🟡 🤝 Agents Thursday, May 7, 2026 · 2 min read ·

GitHub: validation of agentic behavior via dominator analysis from compiler theory achieves 100% accuracy vs 82% agent self-assessment

Editorial illustration: graph structure diagram with highlighted dominator nodes representing essential steps in agent execution

GitHub publishes a validation framework for non-deterministic AI agents that borrows dominator analysis from compiler theory — from 2 to 10 successful executions of the Copilot Coding Agent, the system learns which steps are essential and which are optional, achieving 100% accuracy in distinguishing agent bugs from genuine product regressions.

🤖

This article was generated using artificial intelligence from primary sources.

GitHub’s research team has published a validation framework that borrows dominator analysis from compiler theory to address the problem of non-deterministic AI agent behavior in CI/CD pipelines. Traditional testing assumes deterministic execution paths, but agents like the Copilot Coding Agent often traverse different valid routes where environmental variations (loading screens, timing shifts, differences in UI rendering) generate false negatives.

What is dominator analysis and how is it applied to agents?

Dominator analysis is a technique from compiler theory — in an execution graph, state A “dominates” state B if every successful path to B must pass through A. GitHub’s framework takes 2 to 10 successful agent traces, converts them into Prefix Tree Acceptors (PTAs) — directed graphs where nodes are observed states and edges are agent actions — and computes the dominator set to separate essential control points from optional noise.

The system uses a three-layer state equivalence evaluation: visual metrics (perceptual hashing, SSIM), semantic analysis via multimodal LLM that ignores timestamps but notes missing UI controls, and conservative state merging only when equivalence is certain.

What are the measured benefits over agent self-assessment?

On an internal test set for the VS Code extension, the PTA approach with dominator analysis achieves 100% accuracy, 100% precision and 100% recall, while the agent’s own assessment remains at 82.2% accuracy, 83.3% precision and 60% recall. The gap is largest in recall — nearly +40 percentage points — meaning the agent frequently misses its own errors.
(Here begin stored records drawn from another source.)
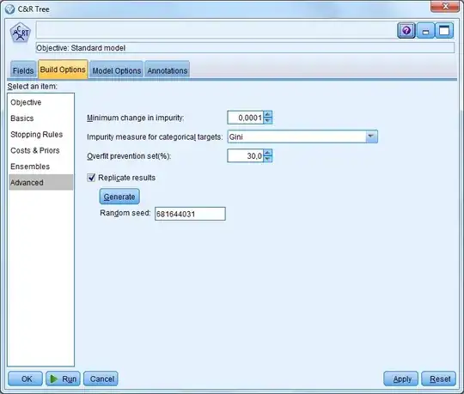Click the Random seed input field
Viewport: 464px width, 394px height.
pos(190,214)
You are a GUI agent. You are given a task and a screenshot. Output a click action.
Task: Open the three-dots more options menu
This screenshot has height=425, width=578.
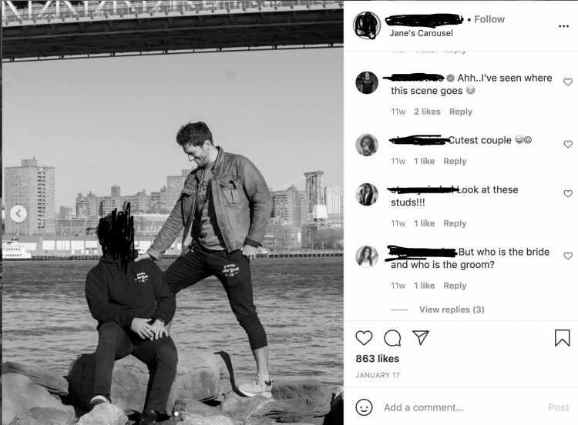point(563,26)
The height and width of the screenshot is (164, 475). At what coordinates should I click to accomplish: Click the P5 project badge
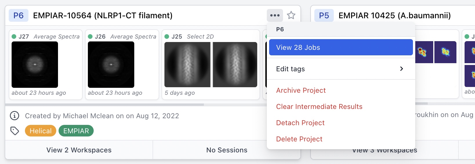click(324, 15)
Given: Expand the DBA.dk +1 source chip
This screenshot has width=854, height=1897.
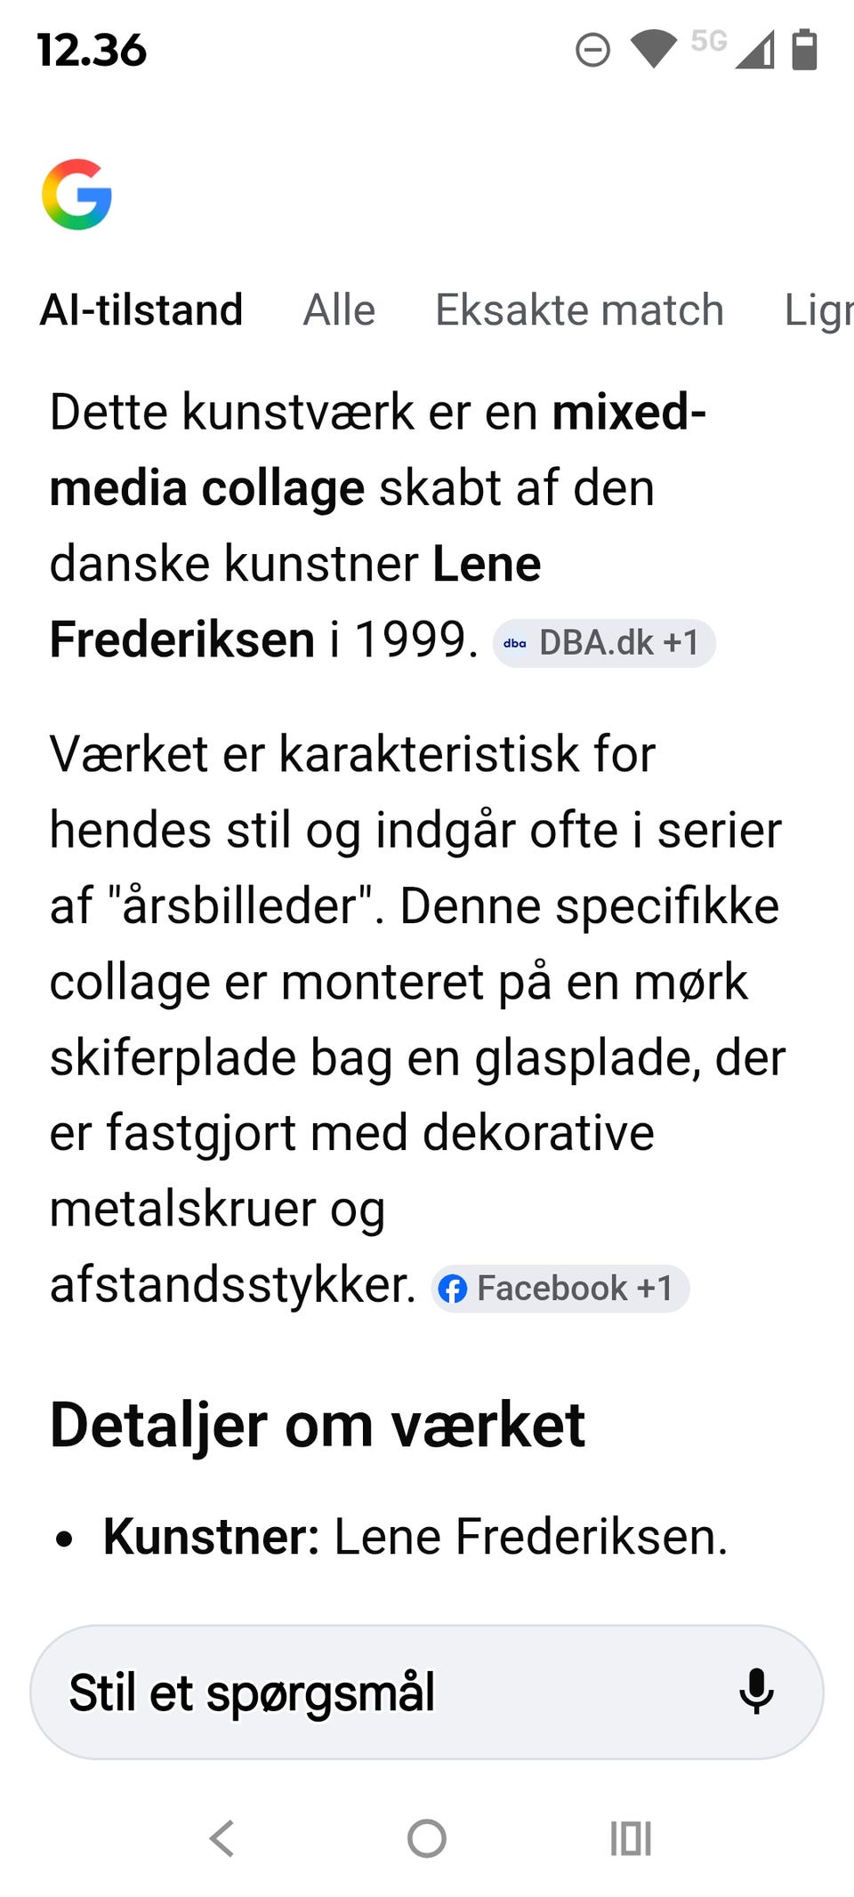Looking at the screenshot, I should pyautogui.click(x=605, y=643).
Even more importantly, agent self-assessment has a 0% F1 score in detecting false alarms, while the structural framework reaches 52.2% F1 in distinguishing agent execution failures from genuine product regressions. Practically, this means the CI system stops sending developers on hunts for phantom bugs when only timing changed while the actual product behavior is unchanged.

What are the current limitations of the framework?

The system requires successful traces for learning (cold-start problem), relies on access to a multimodal LLM for semantic equivalence, and cannot yet flag temporal violations such as excessively long loading screens. In the planned development roadmap are detection of temporal and negative constraints, hierarchical abstraction of screenshots into concepts, and online learning with real-time model updates.

Authors Gaurav Mittal (Microsoft Code AI) and Reshabh Kumar Sharma (UW PhD) emphasize the main thesis: “We don’t need black-box models to judge other black-box models — we need structural guarantees that developers can inspect.”

Frequently Asked Questions

What is dominator analysis?
Dominator analysis is a technique from compiler theory — in an execution graph, state A 'dominates' state B if every successful path to B must pass through A. Here it is applied to agent traces to separate essential steps from incidental variations.
How many traces does the framework need to learn?
Between 2 and 10 successful agent executions. From these, the system builds a Prefix Tree Acceptor (PTA), merges semantically equivalent states, and extracts a minimal 'ground truth' model.
What is the main benefit in CI/CD pipelines?
Reduction of false negatives caused by environmental variations (loading screens, timing, UI rendering). Agent self-assessment had 0% F1 in detecting false alarms, while the structural framework reaches 52.2% F1.